In einer Welt, in der das Internet uns allen ermöglicht, sich in wenigen Sekunden über fast jedes Thema zu informieren, sehen wir einen seit Längerem bereits einen besonderen Trend. Leider ist es nicht der Trend zur umfassenden Informationsgewinnung, sondern eher das Gegenteil. Es geht um die selektive Informationsaufnahme und deren Auswirkung auf die Gesellschaft. Diese Entwicklung hat schwerwiegende Auswirkungen auf die Art und Weise, wie wir lernen und diskutieren.

Der Trend lautet: Meinungen contra Fakten.
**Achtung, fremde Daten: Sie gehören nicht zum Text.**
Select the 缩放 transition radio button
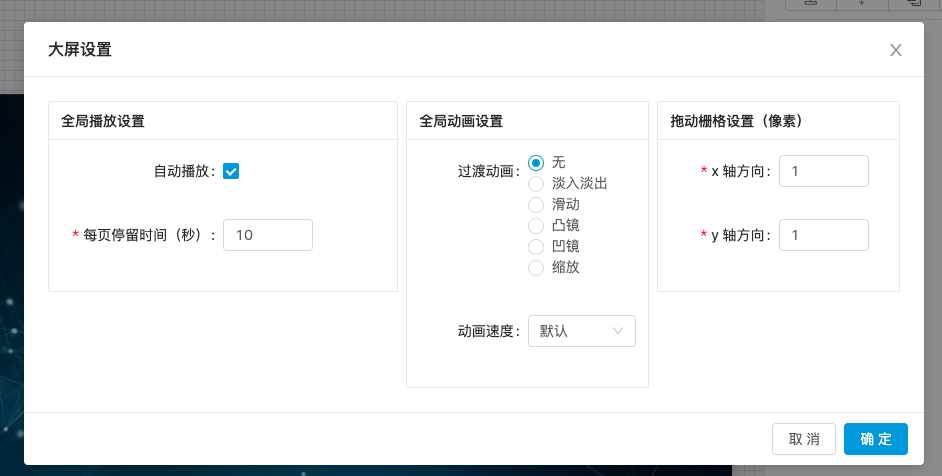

Es gibt eine zunehmende Tendenz, Fachleute infrage zu stellen, die objektive Daten und Fakten präsentieren. Die Antagonisten sind oft „normale“ Internetnutzer (gern von der YouTube-University oder der Schule des Lebens), die mit zusammengesammelten und teilweise zusammenhangslosen Online-Quellen kontern. Ein Beispiel ist die Diskussion über Klimadaten, wie eingangs im zitierten Tweet gezeigt. Experten posten präzise gemessene Temperaturen, doch diese Fakten werden von Internetnutzern infrage gestellt. Sie präsentieren zufällig ausgewählte Wettervorhersagen aus diversen Wetter-Apps als „Beweise“.
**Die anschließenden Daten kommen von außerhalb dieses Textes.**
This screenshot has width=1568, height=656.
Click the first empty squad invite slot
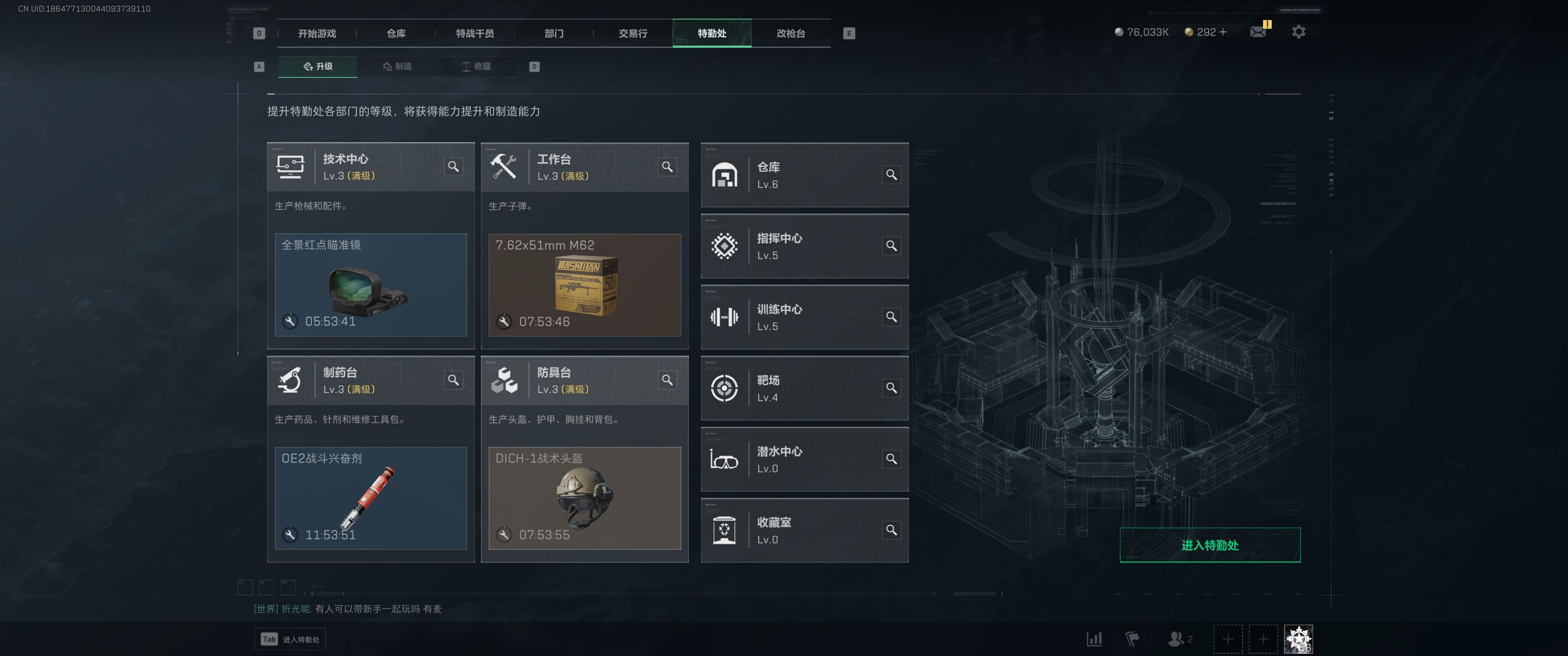tap(1228, 639)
Die selektive Informationsaufnahme

Der Kern dieses Problems ist das Phänomen der selektiven Informationsaufnahme. Menschen neigen dazu, nur Informationen anzunehmen, die ihre bestehenden Überzeugungen unterstützen und alle anderen zu ignorieren. Es ist ein menschlicher Impuls, der in der Psychologie als „Bestätigungsfehler“ bekannt ist. Dieser Fehler führt dazu, dass Menschen die Tatsachen umdeuten oder verzerren, um sie in ihr Weltbild einzupassen.
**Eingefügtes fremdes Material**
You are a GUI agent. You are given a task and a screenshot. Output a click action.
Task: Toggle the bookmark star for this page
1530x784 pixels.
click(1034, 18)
Bestätigungsfehler und kognitive Dissonanz spielen eine wichtige Rolle bei diesem Problem. Die kognitive Dissonanz beschreibt den inneren Konflikt, den Menschen empfinden, wenn sie mit Informationen konfrontiert werden, die ihren Überzeugungen widersprechen. Sie versuchen, diesen Konflikt zu lösen, indem sie die neue Information ablehnen und sich stattdessen auf bestätigende Informationen konzentrieren.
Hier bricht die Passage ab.